*WHAT THE EXERCISE ASKS:* All of these records need to be duplicated exactly.

Stored records:
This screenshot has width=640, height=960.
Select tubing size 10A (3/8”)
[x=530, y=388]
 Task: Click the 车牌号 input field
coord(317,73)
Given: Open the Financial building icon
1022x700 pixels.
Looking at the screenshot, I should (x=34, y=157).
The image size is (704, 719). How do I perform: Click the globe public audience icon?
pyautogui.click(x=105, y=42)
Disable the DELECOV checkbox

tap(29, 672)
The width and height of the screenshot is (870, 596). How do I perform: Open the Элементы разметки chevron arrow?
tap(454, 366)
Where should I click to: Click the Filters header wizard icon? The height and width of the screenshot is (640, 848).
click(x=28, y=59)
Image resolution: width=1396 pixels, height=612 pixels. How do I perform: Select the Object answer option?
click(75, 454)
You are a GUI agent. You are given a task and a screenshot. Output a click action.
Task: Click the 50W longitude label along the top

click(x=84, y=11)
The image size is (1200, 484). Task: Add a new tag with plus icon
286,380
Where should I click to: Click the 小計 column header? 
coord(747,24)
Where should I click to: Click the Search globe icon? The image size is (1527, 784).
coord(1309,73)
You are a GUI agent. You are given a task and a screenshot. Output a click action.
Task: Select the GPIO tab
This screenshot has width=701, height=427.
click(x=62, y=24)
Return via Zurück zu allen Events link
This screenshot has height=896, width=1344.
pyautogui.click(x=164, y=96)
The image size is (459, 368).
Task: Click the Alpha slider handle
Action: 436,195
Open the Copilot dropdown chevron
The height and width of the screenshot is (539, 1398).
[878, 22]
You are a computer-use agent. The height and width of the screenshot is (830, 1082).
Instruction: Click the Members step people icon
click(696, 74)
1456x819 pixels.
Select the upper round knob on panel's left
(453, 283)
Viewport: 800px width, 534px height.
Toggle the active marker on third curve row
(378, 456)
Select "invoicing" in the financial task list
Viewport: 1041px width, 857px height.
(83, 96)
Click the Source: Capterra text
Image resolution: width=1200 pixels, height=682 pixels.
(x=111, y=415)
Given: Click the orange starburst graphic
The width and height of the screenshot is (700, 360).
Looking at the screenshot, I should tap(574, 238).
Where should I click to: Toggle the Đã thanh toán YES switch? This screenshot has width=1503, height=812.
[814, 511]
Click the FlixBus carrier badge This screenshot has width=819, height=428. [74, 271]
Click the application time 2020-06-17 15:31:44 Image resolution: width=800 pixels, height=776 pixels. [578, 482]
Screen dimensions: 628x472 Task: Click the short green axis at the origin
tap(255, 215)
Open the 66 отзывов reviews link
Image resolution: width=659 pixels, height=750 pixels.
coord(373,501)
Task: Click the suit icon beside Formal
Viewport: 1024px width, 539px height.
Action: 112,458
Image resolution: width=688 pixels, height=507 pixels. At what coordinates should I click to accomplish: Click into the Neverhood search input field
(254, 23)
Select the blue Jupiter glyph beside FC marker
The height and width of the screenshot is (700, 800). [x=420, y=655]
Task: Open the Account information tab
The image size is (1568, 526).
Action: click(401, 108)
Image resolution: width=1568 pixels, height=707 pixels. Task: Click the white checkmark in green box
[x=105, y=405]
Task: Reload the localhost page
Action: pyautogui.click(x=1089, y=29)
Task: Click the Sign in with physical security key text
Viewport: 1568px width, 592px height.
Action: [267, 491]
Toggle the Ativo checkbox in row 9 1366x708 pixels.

*RESPONSE TO THE TASK:*
This screenshot has width=640, height=960.
Select tubing size 10A (3/8”)
[x=530, y=388]
 Task: Click the 车牌号 input field
coord(317,73)
Given: Open the Financial building icon
1022x700 pixels.
Looking at the screenshot, I should (x=34, y=157).
The image size is (704, 719). How do I perform: Click the globe public audience icon?
pyautogui.click(x=105, y=42)
Disable the DELECOV checkbox

tap(29, 672)
The width and height of the screenshot is (870, 596). How do I perform: Open the Элементы разметки chevron arrow?
tap(454, 366)
Where should I click to: Click the Filters header wizard icon? The height and width of the screenshot is (640, 848).
click(x=28, y=59)
Image resolution: width=1396 pixels, height=612 pixels. How do I perform: Select the Object answer option?
click(75, 454)
You are a GUI agent. You are given a task and a screenshot. Output a click action.
Task: Click the 50W longitude label along the top

click(x=84, y=11)
The image size is (1200, 484). Task: Add a new tag with plus icon
286,380
Where should I click to: Click the 小計 column header? 
coord(747,24)
Where should I click to: Click the Search globe icon? The image size is (1527, 784).
coord(1309,73)
You are a GUI agent. You are given a task and a screenshot. Output a click action.
Task: Select the GPIO tab
This screenshot has width=701, height=427.
click(x=62, y=24)
Return via Zurück zu allen Events link
This screenshot has height=896, width=1344.
pyautogui.click(x=164, y=96)
The image size is (459, 368).
Task: Click the Alpha slider handle
Action: 436,195
Open the Copilot dropdown chevron
The height and width of the screenshot is (539, 1398).
[878, 22]
You are a computer-use agent. The height and width of the screenshot is (830, 1082).
Instruction: Click the Members step people icon
click(696, 74)
1456x819 pixels.
Select the upper round knob on panel's left
(453, 283)
Viewport: 800px width, 534px height.
Toggle the active marker on third curve row
(378, 456)
Select "invoicing" in the financial task list
Viewport: 1041px width, 857px height.
(83, 96)
Click the Source: Capterra text
Image resolution: width=1200 pixels, height=682 pixels.
(x=111, y=415)
Given: Click the orange starburst graphic
The width and height of the screenshot is (700, 360).
Looking at the screenshot, I should tap(574, 238).
Where should I click to: Toggle the Đã thanh toán YES switch? This screenshot has width=1503, height=812.
[814, 511]
Click the FlixBus carrier badge This screenshot has width=819, height=428. [74, 271]
Click the application time 2020-06-17 15:31:44 Image resolution: width=800 pixels, height=776 pixels. [578, 482]
Screen dimensions: 628x472 Task: Click the short green axis at the origin
tap(255, 215)
Open the 66 отзывов reviews link
Image resolution: width=659 pixels, height=750 pixels.
coord(373,501)
Task: Click the suit icon beside Formal
Viewport: 1024px width, 539px height.
Action: 112,458
Image resolution: width=688 pixels, height=507 pixels. At what coordinates should I click to accomplish: Click into the Neverhood search input field
(254, 23)
Select the blue Jupiter glyph beside FC marker
The height and width of the screenshot is (700, 800). [x=420, y=655]
Task: Open the Account information tab
The image size is (1568, 526).
Action: click(401, 108)
Image resolution: width=1568 pixels, height=707 pixels. Task: Click the white checkmark in green box
[x=105, y=405]
Task: Reload the localhost page
Action: pyautogui.click(x=1089, y=29)
Task: Click the Sign in with physical security key text
Viewport: 1568px width, 592px height.
Action: [267, 491]
Toggle the Ativo checkbox in row 9 1366x708 pixels.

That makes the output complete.